##### Sayfa Metni

3 tane var aslında. Birisi olumlu, diğerleri kötü... İlk dönüm noktalarımdan bir tanesi konservatuarı kazandığım ilk gün. Bale ve dansa devam etmeyi çok istiyordum ama ailem kesinlikle normal bir okula gitmem taraftarıydı. Konservatuarı kazanınca yaşadığım mutluluk annemi o kadar etkilemiş ki, 'bu kızcağız bunu yapmak istiyor, önüne geçmeyelim' deyip izin vermişler. Bir diğeri 1987 yılında babamı kaybetmem. Babamdan önce daha az sorumluluk sahibi, hiçbir şeyin farkında olmayan bir insandım ve babamın vefatından sonra kendimi ailenin erkeği gibi hissetmeye başladım. Sonra da 1999 Gölcük Depremi benim için ciddi bir dönüm noktası oldu. Öncesinde hayat harikaydı benim için. Sevdiğim işi yapıyor, eğleniyor ve sorumsuzca davranıyordum. Anın kıymetini bilmeye, ileriye çok fazla şey yüklememeye, kimseyle dargın kalmamaya, herkesi olduğu gibi kabullenmeye o zaman başladım. Bundan sonra çok büyük travmalarım olmadı. Olmasın da inşallah.

##########
##### Kayıtlı Bilgiler

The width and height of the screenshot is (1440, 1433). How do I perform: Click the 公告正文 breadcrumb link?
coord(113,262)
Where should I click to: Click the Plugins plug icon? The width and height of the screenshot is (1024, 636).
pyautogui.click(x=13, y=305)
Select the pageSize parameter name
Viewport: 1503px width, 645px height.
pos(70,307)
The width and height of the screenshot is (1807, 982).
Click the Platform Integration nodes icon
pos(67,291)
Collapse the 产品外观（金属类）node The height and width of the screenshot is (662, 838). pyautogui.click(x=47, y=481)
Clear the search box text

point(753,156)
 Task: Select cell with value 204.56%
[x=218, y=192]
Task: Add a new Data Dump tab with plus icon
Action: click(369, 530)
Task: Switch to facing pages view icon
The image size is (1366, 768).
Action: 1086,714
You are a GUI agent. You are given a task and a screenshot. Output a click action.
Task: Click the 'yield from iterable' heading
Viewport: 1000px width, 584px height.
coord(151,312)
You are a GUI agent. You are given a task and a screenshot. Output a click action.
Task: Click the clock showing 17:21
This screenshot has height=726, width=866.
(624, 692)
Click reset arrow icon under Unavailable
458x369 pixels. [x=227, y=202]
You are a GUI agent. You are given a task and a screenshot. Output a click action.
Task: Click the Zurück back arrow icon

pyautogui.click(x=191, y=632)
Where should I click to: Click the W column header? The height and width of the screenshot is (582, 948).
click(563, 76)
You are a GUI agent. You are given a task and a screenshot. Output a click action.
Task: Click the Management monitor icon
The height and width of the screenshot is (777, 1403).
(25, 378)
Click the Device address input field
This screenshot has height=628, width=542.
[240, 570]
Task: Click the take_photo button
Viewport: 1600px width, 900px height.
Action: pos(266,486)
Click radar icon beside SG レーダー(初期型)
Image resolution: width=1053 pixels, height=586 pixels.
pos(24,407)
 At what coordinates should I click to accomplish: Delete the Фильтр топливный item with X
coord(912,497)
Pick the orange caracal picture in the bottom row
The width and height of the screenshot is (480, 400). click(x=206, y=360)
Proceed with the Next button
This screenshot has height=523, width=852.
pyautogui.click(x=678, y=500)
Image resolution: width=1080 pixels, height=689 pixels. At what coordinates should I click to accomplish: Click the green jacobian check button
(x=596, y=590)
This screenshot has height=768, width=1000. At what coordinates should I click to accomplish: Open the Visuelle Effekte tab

##########

**Ne İsteniyor**. Sayfa metnine göre anlatıcı babasını hangi yıl kaybetmiştir? Listenin bu işte hiçbir rolü yoktur.

**Sorunun Çözümü**. 1987 yılında.